EXERCISE GOAL: From the records below, print only the part that opens with the line containing "The width and height of the screenshot is (406, 288)." and closes with the line containing "Given: Click the Zion Taylor site logo"; omit the pictures.

** RECORDS FOR PROCESSING follows **

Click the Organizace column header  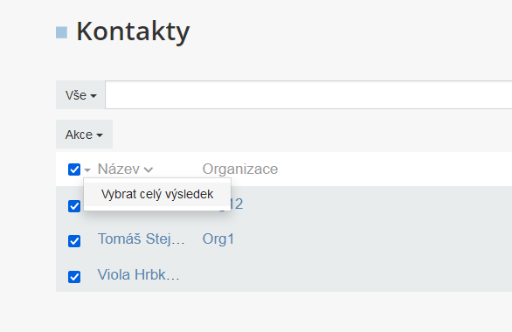240,169
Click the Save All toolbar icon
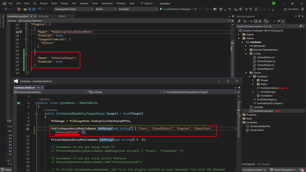The width and height of the screenshot is (306, 172). (x=33, y=9)
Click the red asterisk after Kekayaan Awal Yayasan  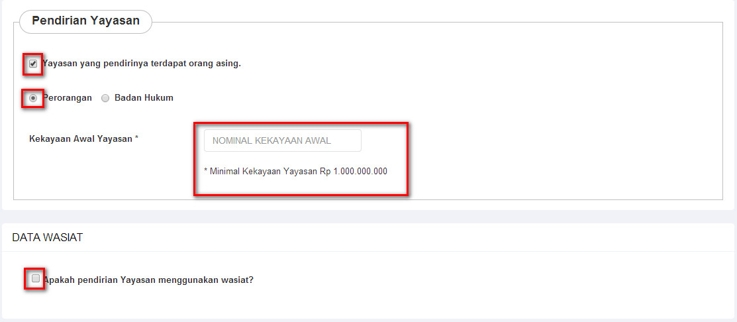pyautogui.click(x=136, y=138)
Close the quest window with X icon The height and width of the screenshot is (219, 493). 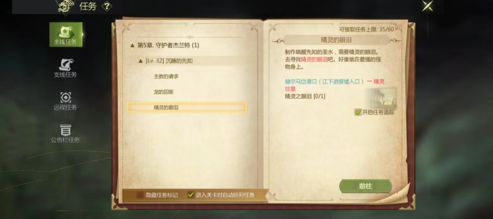point(427,6)
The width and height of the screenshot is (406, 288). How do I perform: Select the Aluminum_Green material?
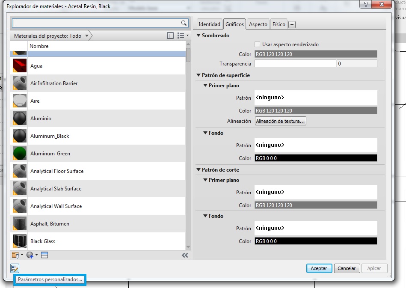click(x=50, y=154)
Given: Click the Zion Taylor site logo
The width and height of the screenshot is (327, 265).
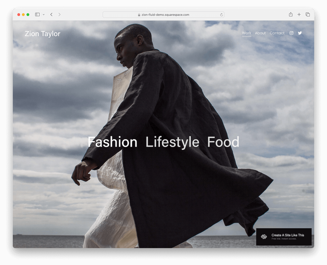Looking at the screenshot, I should click(42, 33).
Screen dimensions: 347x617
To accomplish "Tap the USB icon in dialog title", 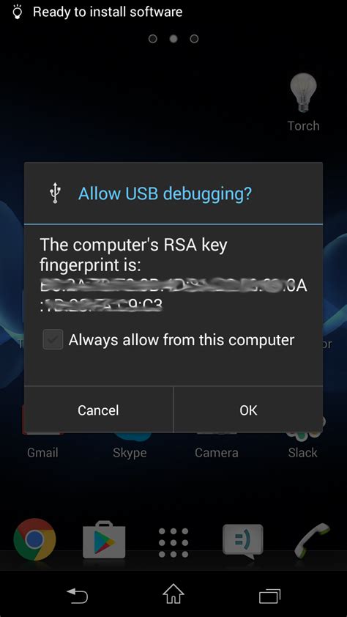I will pos(55,193).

** End of RECORDS FOR PROCESSING **

COMPLETED EXERCISE:
The width and height of the screenshot is (406, 288). How do I perform: Select the Aluminum_Green material?
click(x=50, y=154)
Given: Click the Zion Taylor site logo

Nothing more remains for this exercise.